Friday, August 29, 2008

Pause this!

Try this: start watching video with the youtube video player (or other streaming video player) over a moderately slow internet connection—slow enough that the video playback goes faster than the download.

The video playback will of course catch up to the buffering every few seconds, so there's no more data and playback has to pause. There are at least a couple of reasonable options for the player UI now:
  1. Pause the video, just as if I'd hit the 'pause' button myself. Leave it paused until I hit play again.
  2. If you're not going to leave it paused, then don't change the damned play button to claim that you are. Leave the button alone, and leave it active so I can press it to pause the video for real.
But the youtube player doesn't go for either of those reasonable choices. Instead, it appears to pause the movie, changing the button to the 'paused' state, but doesn't really pause it; when more data comes in, playback resumes. Of course at this point, as a user, what I inevitably want to do is pause it and go do something else until the whole movie comes in so I can just watch it without interruption. But this is now impossible, because the button claims to be paused, so I can't pause it; but it's waiting for data, so I can't unpause it; all I can do is wait until it starts on its own, and then use my ninja-like reflexes to try to pause it myself before it runs out of data and fake-pauses again.

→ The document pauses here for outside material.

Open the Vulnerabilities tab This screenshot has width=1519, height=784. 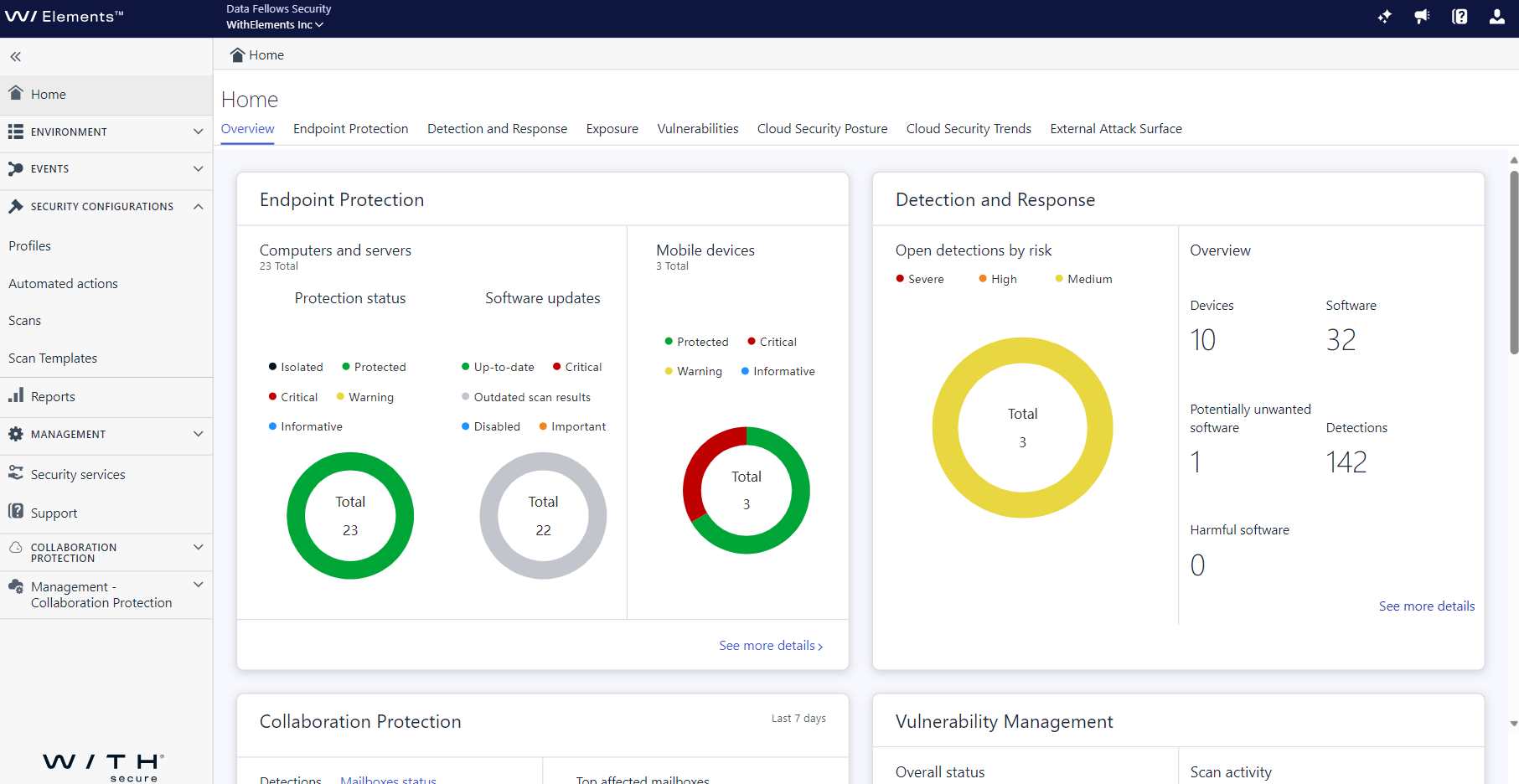(x=697, y=129)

This game is not fun.

The pause issue would at least be ameliorated if I could just drag the scrubber back a few seconds, to get a bit of playback time with which to battle the UI. But that's broken too: if I try that, odds are excellent that the playback will freeze for some mysterious network hijinx and I'll have to start all over. Why? The data should already be there. Just play it. Why on earth should that have any effect on the download process?

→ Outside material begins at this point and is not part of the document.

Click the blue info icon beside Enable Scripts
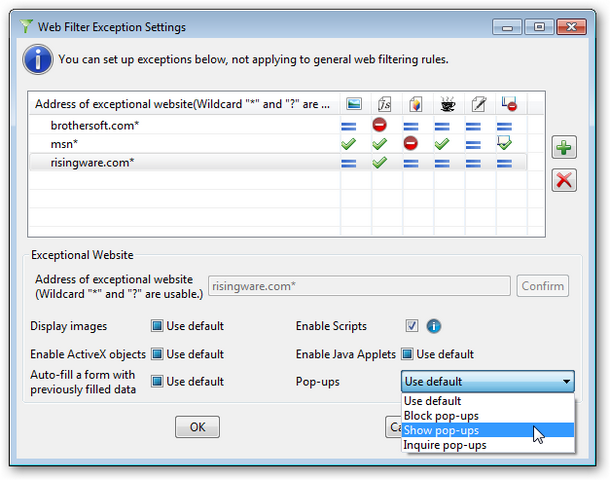The height and width of the screenshot is (480, 610). [434, 326]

And finally: why is it that sometimes when the scrubber shows that the movie is buffered ahead of the current play position, it won't play until it buffers even farther? The whole point of the buffer indicator is to show me how many seconds of playback have been downloaded. If they aren't available, then don't show them.

These are rhetorical questions, by the way. There is no good reason for any of these behaviors.

(I pick on youtube only because they're popular. Most, though not quite all, other video players have the same problems.)